Let’s say you work as a first-line specialist in the central helpdesk for a company hiring tens of thousands of people. You have to decide which support team to assign a ticket to. You try to find the proper team for the issue described in the ticket and suddenly you see five different teams which seem to support exactly the same application or four different teams supporting network in the organization. At the same time, the queue of tickets you have to take care of grows and grows, so you want the damn ticket to be solved by anyone, so you throw it to any team with the hope that it will fit.

Tickets roaming around all the strange support teams for many days is not a rare situation in large organizations. On the scale of the whole company generating many tickets every day, it becomes very inefficient. On the scale of a single user, on the other hand, it is very frustrating.

People not only want their tickets to be solved. They want it to be managed with engagement. They also want themselves to be informed effectively about the progress of the solution and be taken care of in the process. Imagine you’re a user and you reported an issue with the application you’re using. You can’t do your job because of the disfunction of this application. For a few days, you get one e-mail message after another saying that yet another team is not responsible to solve this kind of problem or does not support this application, so your ticket is sent back to the central helpdesk again and again. You can clearly see that nobody bothered to find the root cause of the problem or even took any time to really search for the proper support team.

It happens in many organizations, but it doesn’t have to be like that. A good helpdesk team may really make a difference firstly by doing at least a general root cause analysis and secondly by assigning it to the proper team. Surprisingly it doesn’t take them much time. They use their experience, communication skills, and network of contacts around the organization to quickly and precisely address the ticket not only to the right team but even to the right person, who solves it quickly and effectively.

Organizations can find it beneficial to improve the helpdesk service not only from the business perspective – or the users’ perspective if you will. The IT department itself can find it very valuable too. As described in the article “The Invisible Part Of The IT Department’s Value“, the helpdesk service is the one which is the most visible to the users and definitely the one where the most personal interactions occur. You won’t find much interaction with anyone by just using your business apps. While having your IT issue solved you usually communicate with some live person at least with the ticket system comments functionality.

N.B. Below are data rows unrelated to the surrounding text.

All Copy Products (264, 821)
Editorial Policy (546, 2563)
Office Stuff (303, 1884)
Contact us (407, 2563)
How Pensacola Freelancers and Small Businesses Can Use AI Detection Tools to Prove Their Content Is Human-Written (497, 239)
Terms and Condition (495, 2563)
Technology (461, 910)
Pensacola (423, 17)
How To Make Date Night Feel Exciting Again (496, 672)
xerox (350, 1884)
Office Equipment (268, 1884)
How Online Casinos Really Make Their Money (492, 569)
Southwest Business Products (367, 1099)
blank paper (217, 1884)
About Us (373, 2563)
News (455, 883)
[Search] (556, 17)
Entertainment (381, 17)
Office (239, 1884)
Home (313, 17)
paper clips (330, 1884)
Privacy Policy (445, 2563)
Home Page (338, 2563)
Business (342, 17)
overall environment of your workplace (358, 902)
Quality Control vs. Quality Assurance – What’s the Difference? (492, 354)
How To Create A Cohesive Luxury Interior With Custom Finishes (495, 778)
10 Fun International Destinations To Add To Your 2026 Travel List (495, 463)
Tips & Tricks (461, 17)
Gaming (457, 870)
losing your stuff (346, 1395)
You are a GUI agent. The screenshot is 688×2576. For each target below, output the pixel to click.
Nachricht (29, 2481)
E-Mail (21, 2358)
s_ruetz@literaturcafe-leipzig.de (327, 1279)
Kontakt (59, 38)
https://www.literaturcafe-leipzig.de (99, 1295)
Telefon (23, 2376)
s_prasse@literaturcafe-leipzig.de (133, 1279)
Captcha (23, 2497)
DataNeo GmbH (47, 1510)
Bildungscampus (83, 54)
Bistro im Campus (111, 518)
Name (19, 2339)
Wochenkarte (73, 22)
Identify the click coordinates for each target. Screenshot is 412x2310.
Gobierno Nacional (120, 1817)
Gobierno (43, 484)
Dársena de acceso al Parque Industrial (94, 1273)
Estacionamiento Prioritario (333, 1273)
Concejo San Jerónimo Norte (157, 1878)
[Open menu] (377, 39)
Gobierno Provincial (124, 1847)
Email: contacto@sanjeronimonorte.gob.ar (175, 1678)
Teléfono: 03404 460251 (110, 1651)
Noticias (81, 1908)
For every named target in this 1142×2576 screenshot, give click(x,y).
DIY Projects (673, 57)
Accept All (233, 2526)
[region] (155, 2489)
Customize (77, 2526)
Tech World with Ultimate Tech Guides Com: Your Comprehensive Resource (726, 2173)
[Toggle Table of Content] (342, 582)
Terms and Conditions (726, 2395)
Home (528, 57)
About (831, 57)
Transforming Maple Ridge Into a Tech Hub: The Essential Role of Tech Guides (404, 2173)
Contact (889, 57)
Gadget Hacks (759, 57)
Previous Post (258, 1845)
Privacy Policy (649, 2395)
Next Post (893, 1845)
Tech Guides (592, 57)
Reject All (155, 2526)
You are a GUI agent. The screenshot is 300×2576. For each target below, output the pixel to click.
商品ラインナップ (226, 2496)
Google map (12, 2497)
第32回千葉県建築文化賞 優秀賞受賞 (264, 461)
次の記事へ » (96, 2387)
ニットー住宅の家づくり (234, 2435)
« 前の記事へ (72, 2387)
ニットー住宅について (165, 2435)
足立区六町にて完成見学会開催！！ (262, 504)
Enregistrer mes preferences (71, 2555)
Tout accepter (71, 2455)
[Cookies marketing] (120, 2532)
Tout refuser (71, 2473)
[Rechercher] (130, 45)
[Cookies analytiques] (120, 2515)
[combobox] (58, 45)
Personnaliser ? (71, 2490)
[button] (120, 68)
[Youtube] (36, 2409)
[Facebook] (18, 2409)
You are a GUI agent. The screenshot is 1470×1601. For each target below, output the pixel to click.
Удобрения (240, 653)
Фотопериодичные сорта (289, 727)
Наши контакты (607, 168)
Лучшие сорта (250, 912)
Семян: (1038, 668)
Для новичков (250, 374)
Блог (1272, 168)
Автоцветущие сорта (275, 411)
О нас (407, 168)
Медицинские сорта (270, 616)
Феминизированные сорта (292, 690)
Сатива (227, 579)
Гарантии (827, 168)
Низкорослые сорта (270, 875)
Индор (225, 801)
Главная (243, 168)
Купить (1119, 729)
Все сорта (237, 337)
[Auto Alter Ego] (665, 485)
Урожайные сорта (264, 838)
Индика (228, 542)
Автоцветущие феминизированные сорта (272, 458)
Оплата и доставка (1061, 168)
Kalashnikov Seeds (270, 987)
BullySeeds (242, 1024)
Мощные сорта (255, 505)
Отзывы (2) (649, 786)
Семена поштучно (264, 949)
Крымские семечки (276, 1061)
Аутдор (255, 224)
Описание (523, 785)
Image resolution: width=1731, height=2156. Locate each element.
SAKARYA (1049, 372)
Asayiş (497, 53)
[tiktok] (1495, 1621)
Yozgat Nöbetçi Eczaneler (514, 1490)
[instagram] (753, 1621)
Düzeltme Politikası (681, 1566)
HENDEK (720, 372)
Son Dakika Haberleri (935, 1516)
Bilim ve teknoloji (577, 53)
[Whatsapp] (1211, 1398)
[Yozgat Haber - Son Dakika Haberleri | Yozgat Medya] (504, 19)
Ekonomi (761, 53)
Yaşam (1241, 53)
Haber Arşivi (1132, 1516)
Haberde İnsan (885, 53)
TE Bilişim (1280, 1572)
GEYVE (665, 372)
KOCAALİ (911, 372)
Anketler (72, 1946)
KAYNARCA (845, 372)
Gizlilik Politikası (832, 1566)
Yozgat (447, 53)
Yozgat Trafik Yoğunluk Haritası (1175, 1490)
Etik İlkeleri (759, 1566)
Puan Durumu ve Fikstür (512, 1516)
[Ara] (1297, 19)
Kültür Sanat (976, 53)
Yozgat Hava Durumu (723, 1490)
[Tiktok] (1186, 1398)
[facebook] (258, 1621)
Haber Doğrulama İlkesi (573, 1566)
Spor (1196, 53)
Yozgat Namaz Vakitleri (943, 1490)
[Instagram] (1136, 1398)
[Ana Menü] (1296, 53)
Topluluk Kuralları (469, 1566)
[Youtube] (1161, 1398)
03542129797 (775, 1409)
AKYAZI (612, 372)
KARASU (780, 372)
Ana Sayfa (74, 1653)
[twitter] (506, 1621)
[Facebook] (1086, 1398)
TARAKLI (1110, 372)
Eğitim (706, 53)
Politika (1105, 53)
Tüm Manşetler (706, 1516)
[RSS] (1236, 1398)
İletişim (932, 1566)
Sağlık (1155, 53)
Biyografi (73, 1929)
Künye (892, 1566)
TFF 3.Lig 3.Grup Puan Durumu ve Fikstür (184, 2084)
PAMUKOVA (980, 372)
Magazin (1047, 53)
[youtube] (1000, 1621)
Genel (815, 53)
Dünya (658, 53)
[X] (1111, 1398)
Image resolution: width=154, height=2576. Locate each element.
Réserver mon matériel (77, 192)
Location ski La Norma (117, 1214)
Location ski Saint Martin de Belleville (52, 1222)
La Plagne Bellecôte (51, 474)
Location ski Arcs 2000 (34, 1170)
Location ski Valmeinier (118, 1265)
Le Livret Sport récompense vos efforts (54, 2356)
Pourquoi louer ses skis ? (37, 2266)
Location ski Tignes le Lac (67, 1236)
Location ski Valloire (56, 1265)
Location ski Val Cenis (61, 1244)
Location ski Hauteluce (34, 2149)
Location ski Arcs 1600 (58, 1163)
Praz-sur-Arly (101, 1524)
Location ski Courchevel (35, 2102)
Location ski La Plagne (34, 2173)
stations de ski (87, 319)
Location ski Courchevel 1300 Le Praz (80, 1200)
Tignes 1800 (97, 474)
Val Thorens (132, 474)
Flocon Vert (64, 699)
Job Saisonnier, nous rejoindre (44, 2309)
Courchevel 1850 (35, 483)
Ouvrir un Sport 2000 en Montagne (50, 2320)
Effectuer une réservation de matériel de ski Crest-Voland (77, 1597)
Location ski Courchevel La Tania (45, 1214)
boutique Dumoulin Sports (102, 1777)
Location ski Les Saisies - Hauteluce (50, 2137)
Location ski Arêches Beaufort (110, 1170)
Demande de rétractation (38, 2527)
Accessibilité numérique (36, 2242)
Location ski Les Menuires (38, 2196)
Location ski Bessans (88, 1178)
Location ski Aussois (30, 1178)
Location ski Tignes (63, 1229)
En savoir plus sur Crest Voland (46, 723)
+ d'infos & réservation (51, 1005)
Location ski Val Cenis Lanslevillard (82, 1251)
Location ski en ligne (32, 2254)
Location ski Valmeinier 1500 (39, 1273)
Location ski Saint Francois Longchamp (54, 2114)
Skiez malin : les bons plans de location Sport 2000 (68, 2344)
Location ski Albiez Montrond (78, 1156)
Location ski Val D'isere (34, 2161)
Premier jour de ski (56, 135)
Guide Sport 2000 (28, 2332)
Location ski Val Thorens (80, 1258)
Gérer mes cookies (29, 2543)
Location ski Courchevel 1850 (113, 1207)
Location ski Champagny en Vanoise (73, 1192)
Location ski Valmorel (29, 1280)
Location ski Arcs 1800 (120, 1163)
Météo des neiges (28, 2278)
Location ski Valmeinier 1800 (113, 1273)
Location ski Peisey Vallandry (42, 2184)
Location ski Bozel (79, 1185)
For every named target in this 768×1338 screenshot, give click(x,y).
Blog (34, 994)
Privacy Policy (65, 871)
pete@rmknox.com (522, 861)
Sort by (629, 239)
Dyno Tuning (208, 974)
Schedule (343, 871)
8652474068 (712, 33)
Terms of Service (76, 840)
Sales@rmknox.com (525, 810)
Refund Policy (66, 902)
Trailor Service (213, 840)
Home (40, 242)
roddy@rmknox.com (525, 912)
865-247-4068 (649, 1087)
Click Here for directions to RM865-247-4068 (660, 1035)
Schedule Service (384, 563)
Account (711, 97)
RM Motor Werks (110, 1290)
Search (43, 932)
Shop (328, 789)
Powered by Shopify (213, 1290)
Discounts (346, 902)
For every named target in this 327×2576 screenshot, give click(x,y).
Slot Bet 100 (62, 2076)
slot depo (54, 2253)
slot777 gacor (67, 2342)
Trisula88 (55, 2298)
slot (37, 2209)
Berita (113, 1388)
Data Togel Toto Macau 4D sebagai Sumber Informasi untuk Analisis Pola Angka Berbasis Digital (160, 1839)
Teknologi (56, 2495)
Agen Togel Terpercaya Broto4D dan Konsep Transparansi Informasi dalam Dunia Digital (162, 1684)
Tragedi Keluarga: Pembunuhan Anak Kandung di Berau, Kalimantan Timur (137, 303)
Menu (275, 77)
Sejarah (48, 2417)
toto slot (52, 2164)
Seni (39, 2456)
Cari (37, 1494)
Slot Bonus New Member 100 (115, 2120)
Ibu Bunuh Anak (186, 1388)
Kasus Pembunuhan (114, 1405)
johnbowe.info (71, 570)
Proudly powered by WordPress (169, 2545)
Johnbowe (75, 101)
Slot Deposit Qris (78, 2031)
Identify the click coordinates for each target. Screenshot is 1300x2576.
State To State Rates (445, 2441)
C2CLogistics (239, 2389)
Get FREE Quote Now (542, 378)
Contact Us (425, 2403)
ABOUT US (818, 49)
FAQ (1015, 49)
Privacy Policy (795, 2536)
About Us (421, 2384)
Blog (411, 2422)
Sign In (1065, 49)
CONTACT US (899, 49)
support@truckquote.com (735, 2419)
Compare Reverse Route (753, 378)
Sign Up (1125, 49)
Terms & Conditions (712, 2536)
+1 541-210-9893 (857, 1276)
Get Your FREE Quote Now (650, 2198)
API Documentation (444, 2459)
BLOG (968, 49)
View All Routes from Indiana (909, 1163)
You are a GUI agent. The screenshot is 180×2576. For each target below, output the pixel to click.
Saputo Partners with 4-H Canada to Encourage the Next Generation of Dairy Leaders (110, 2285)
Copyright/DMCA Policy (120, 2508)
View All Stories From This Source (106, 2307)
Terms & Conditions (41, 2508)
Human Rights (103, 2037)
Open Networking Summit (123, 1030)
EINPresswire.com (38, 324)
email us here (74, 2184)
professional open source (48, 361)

Let’s consider the situation mentioned before again – you’ve submitted a ticket and it roams from team to team for a few days. In the first case or you can see comments from individual teams saying “this asset/this service is not supported by our team”. In the second case, you’re informed every day what each team has done for your issue to be solved like: “the network team has reconfigured the firewall to let the traffic of your application through than the system team optimized the resources for your application to run faster and finally the ticket has been sent to the application team for further investigation”. In which case you would be more satisfied with the service and appreciate the IT team for their hard work?

The IT department can use communication provided by the helpdesk team to its advantage or disadvantage. Poor performance of the helpdesk service makes the whole IT team look bad and incompetent in the eyes of the business. A good helpdesk service on the other hand can not only take care of its own positive and professional image but also is capable of helping to cover other IT teams’ mistakes. Mistakes, which always happen no matter how good the IT staff is. Even if not everything works well and the ticket isn’t solved as effectively as it can be, there is always room for proactive, cooperative, and professional communication.

If users see that their problems are being taken into serious consideration and resolved effectively, their work motivation grows and the whole organization works better as a result. The whole business wins because of the higher overall morale. The IT wins by having their most front-line services taken care of the communications effectively which results in the professional and friendly image of the whole department.

Working on helpdesk service improvement may not be a sexy thing, but the results this process has the potential to deliver may be really worth the effort. If you happen to be an IT manager or IT director, consider giving the helpdesk service some of your care and attention, because it can save you a lot of trouble.